Русско-польские отношения

В Старобельске

Юзеф Чапский

В Старобельск нас привезли в начале октября. На земле уже лежал снег. Нас окружили полицейскими собаками и повели по этому мокрому снегу, по убогим улицам, мимо городских домов, мимо нищих, крытых соломой хат. Выскочил какой-то паренек, быстро сунул нам в руки арбуз и убежал. Из закрытых низких окон на нас внимательно, сочувственно смотрели женщины и мужчины. Мне запомнилось изможденное лицо одной женщины — седовласая, очень грустная, она глядела на нас сквозь очки умными печальными глазами. Потом я узнал, что именно в Старобельск выслали на поселение много российской интеллигенции из крупных городов.

Большую часть пленных разместили в зданиях бывшего монастыря (потом на этой территории устроили лагерь), тех же, кому не хватило места (среди них был и я), отвели в какое-то учреждение или тюрьму в центре города.

Нас, несколько сотен, держали в огороженном стенами дворе, в четырех маленьких клетушках и большом каретном сарае — там стояли диковинные старые колымаги, а весь пол был усыпан обрывками исписанной бумаги, книг и журналов из какой-то разоренной библиотеки. В одной из стен сарая на уровне головы была большая выбитая пулями дыра. Нам сказали, что именно здесь в 1917 году расстреливали буржуев; такие же дыры от выстрелов я видел в стене, окружающей старобельский монастырь.
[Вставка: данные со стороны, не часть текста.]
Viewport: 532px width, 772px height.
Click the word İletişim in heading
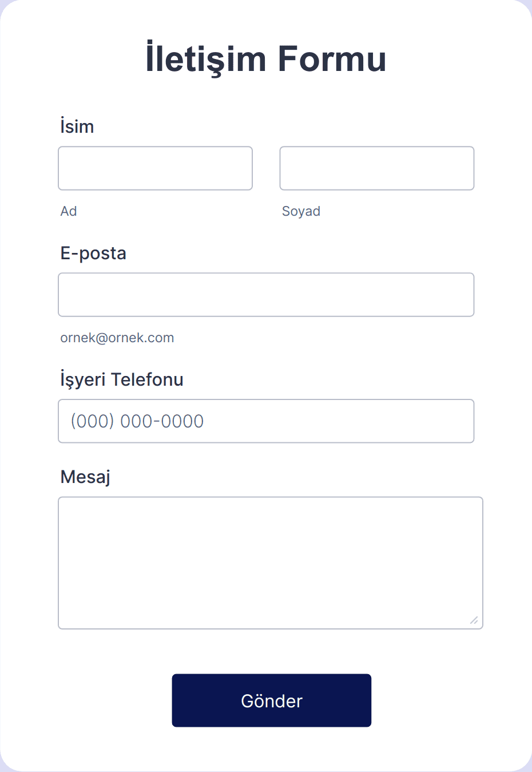[206, 58]
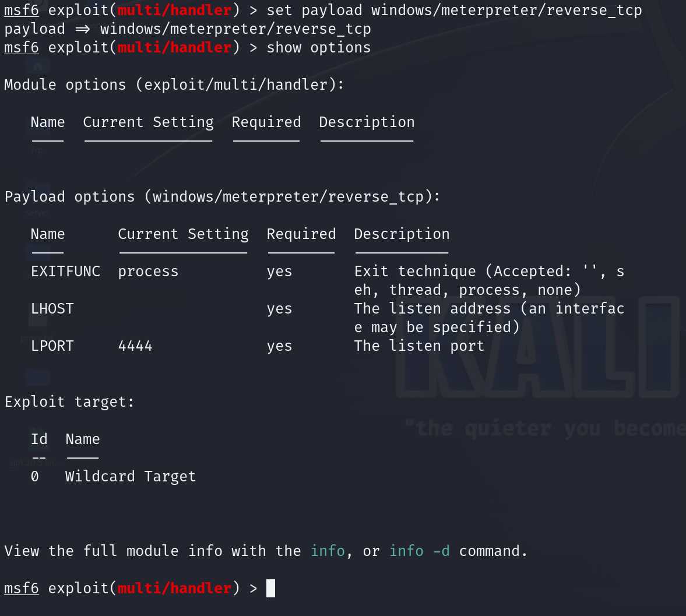Click the green 'info' command text
Viewport: 686px width, 616px height.
point(328,551)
Говорят, там расстреливали местных монахинь. Бумаги, рассыпанные на полу сарая, стали для нас настоящим спасением. Ночью мороз не давал заснуть; мы с однополчанами научились укладываться по особой системе, так плотно, что одного одеяла хватало на троих. А поверх одеяла мы насыпали эти бумаги, которые спасали нас от мороза. И все-таки я, не выдержав таких холодов, втиснулся в одну из битком набитых клетушек, где нас жрали вши и где, сидя в страшной тесноте на полу поджав ноги, нельзя было даже пошевелиться, но хотя бы было тепло…

Примерно через неделю меня перевели в сам лагерь: это была территория площадью в 10–15 гектаров. Там находилась большая церковь со сбитыми крестами, которую в то время использовали как зернохранилище. При нас в эту церковь свозили со всей округи сотни телег пшеницы, а за зиму все запасы вывезли, как нам тогда говорили, в Германию. Была там и другая церковь, поменьше, доверху забитая ярусами нар и вся заполненная пленными. Кроме того, имелось несколько прежних монастырских строений, в них тоже жили и спали — в коридорах, на нарах, на голой земле — тысячи пленных, которых переправляли через Старобельск…

В ту осень, снежную и морозную, там жили тысячи оборванных и завшивевших людей. Сначала даже и речи не было о том, чтобы все могли спать под крышей. В самом Старобельске поставили палатки.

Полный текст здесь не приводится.